Judgment, Supreme Court, New York County (Joan Sudolnik, J., at uncompleted plea proceeding; Edwin Torres, J., at jury trial and sentence), rendered August 5, 2004, convicting defen*376dant of robbery in the first degree (two counts) and criminal possession of a weapon in the second and third degrees, and sentencing him, as a second felony offender, to an aggregate term of 20 years, unanimously affirmed.

Defendant did not preserve his claim that he had a statutory right to plead guilty to the entire indictment (see CPL 220.10 [2]), and we decline to review it in the interest of justice. Defendant’s unsuccessful effort to plead guilty to the indictment did not, by itself, preserve the issue, since he did not alert the court to his statutory claim. Moreover, following the uncompleted plea proceedings before the suppression hearing court, the case appeared on many occasions before other justices, and defendant made no new attempts to plead guilty to the indictment. Indeed, after refusing to accept the plea, the hearing court specifically invited defendant to make the same offer to plead guilty before another justice, to whom the case was being reassigned.

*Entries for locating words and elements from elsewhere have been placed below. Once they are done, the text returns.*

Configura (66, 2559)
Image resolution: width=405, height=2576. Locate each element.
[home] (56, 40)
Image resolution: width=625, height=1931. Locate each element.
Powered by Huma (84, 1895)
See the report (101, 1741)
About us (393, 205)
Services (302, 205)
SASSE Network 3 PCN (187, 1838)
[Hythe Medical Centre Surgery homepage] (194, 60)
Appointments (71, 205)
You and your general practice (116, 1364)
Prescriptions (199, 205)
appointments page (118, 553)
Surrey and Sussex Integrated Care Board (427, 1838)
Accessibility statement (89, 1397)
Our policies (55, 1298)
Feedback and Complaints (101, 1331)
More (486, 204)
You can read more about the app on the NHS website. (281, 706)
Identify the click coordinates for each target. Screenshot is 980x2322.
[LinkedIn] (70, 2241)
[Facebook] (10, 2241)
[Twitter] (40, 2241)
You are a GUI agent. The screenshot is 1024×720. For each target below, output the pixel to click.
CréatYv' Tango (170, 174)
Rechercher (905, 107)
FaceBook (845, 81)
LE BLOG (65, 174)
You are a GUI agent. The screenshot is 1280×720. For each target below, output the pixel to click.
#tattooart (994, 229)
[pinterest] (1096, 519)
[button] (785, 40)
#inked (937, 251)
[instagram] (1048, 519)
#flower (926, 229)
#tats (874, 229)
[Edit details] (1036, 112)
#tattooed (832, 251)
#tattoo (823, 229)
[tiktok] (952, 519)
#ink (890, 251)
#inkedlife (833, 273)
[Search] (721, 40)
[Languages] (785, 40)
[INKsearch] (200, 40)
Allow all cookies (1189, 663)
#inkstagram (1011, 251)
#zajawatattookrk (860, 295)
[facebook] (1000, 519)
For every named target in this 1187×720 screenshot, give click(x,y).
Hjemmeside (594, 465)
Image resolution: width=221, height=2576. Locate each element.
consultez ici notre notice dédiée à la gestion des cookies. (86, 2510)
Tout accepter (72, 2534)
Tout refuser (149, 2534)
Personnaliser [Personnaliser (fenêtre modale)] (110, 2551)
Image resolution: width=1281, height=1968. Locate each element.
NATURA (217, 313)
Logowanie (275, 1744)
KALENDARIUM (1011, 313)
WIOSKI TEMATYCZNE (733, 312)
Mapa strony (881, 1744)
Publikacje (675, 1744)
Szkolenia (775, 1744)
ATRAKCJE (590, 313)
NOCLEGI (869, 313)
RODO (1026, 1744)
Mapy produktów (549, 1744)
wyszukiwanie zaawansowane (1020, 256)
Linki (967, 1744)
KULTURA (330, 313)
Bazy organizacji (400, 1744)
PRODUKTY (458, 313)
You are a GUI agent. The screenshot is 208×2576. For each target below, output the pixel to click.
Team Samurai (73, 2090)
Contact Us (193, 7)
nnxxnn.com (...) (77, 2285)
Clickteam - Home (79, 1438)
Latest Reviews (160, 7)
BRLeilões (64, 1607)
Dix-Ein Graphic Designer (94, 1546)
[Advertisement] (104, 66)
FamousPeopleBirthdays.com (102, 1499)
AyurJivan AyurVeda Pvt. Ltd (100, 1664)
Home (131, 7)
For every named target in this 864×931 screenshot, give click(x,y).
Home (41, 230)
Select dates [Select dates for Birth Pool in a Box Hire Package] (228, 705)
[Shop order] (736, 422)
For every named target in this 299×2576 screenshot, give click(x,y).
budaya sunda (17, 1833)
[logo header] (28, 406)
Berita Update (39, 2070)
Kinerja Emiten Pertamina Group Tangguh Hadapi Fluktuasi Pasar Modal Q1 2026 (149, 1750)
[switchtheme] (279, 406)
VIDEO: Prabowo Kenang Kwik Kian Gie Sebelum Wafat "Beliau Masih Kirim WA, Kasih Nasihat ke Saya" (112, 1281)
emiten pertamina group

Were we to review this claim, we would reject it. The court properly exercised its discretion in refusing to accept defendant’s plea, since defendant’s factual recitations did not comport with the charges in the indictment and the evidence known to the court (see People v Selikoff, 35 NY2d 227, 235 [1974], cert denied 419 US 1122 [1975]; People v Wongshing, 245 AD2d 186 [1997], lv denied 91 NY2d 978 [1998]; compare People v Rosebeck, 109 AD2d 915 [1985]). In any event, were we to find any error, we would find that defendant is not entitled to vacatur of his otherwise valid conviction after trial of the charges to which he had attempted to plead guilty, or to reduction of his sentence to the term offered by the court at the time of the uncompleted plea proceedings. Even assuming that the hearing court was obligated by statute to accept the plea, it was not also obligated to impose the sentence it had offered. The court could have revoked its sentencing promise, provided it then permitted defendant to withdraw the plea (see People v Schultz, 73 NY2d 757, 758 [1988]; People v Selikoff, 35 NY2d at 239).

Defendant’s claim of improper delegation of judicial authority is similar to a claim rejected by this Court on the codefendant’s appeal (People v Branch, 35 AD3d 228 [2006]), and we find no basis for a different result.

On the existing record, to the extent it permits review, we find that defendant received effective assistance under the state and federal standards at the uncompleted plea and at sentencing (see People v Benevento, 91 NY2d 708, 713-714 [1998]; see also Strickland v Washington, 466 US 668 [1984]).

We perceive no basis for reducing the sentence. Concur— Andrias, J.P., Saxe, Nardelli, Williams and Catterson, JJ.